Other factors also play into San Luis Obispo County's favor, Hamilton said. There isn't a large supply of housing, and what is available is considered affordable when compared to major metropolitan areas, and even Monterey and Santa Barbara, which posted median prices in March of $685,000 and $750,000 respectively.

And rural communities such as San Luis Obispo County are highly attractive to wealthy baby boomers who want to retire where the quality of life is high, he said.

"Coastal communities aren't large, and it doesn't take a massive number of retirees coming from the outside to make an impact on the real estate market," he said. "While the impact of retirees may slow a little bit in a year or two, more waves of them will retire in another four or five years."

Even so, changes in the local housing market are hitting home for many sellers and agents who are used to dealing with fewer listings and residences that sell in a week. Buyers are simply becoming more value conscious.

Agents are not the only people noticing the slowdown. Builders are also adapting to a return to a normal market, said Jerry Bunin, legislative affairs director of the Home Builders Association of the Central Coast.
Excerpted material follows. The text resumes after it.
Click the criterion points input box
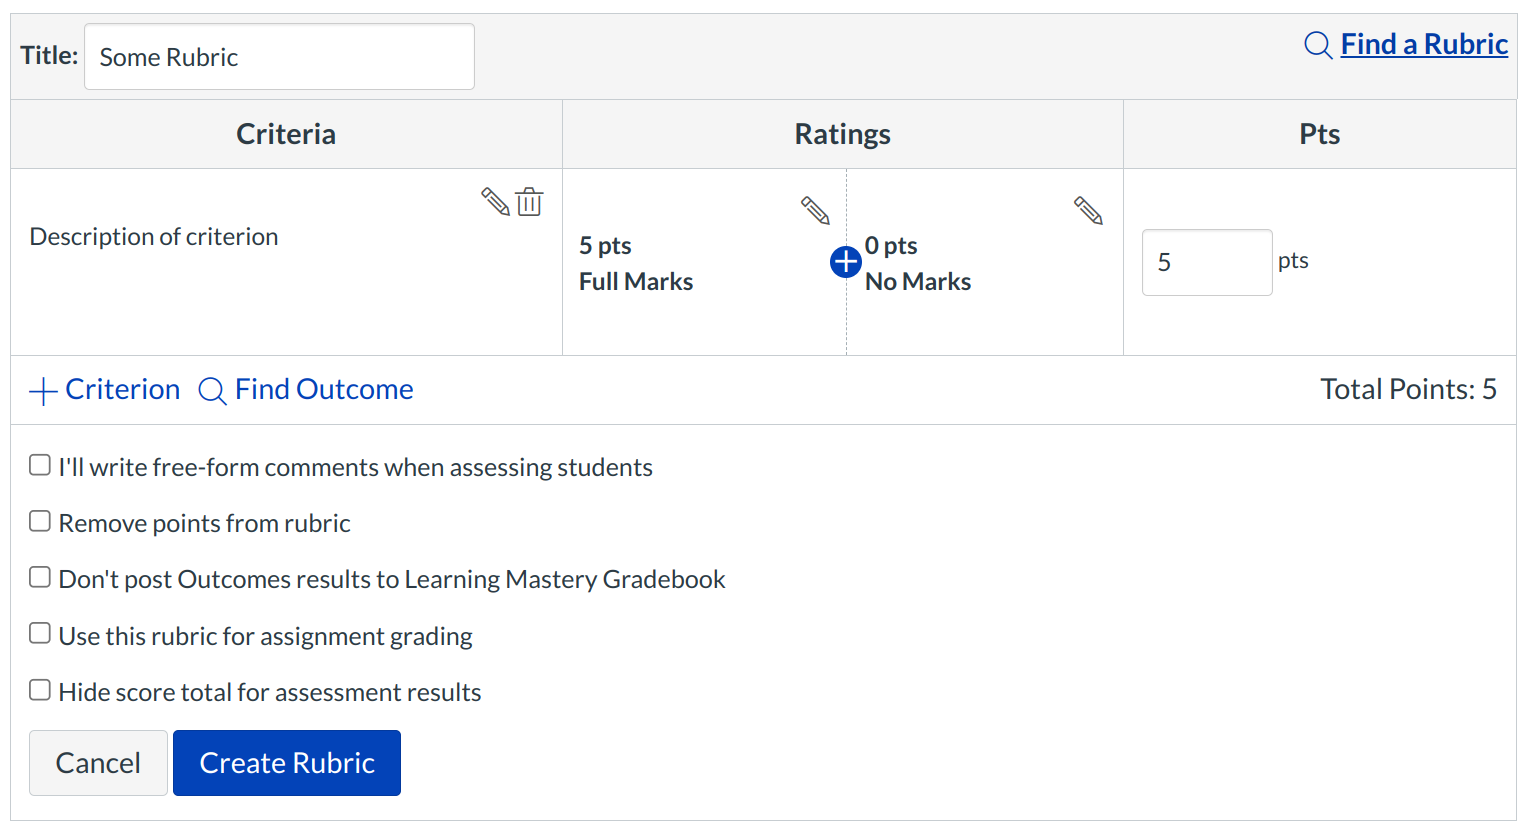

For one builder, this is the first time in three to four years that it has had any standing inventory unsold, Bunin said. That means that a home is built, ready to be occupied and isn't yet purchased.

"One builder said that up until six months ago, their homes were sold before they broke ground," he said. Now, they have had standing inventory for the past two to three weeks.

In response, some builders are offering incentives. They include knocking off about $100,000 during a weekend, buying down the interest rate for buyers, allowing people to trade up to a newer property and offering upgrades such as nicer cabinets or kitchen counters.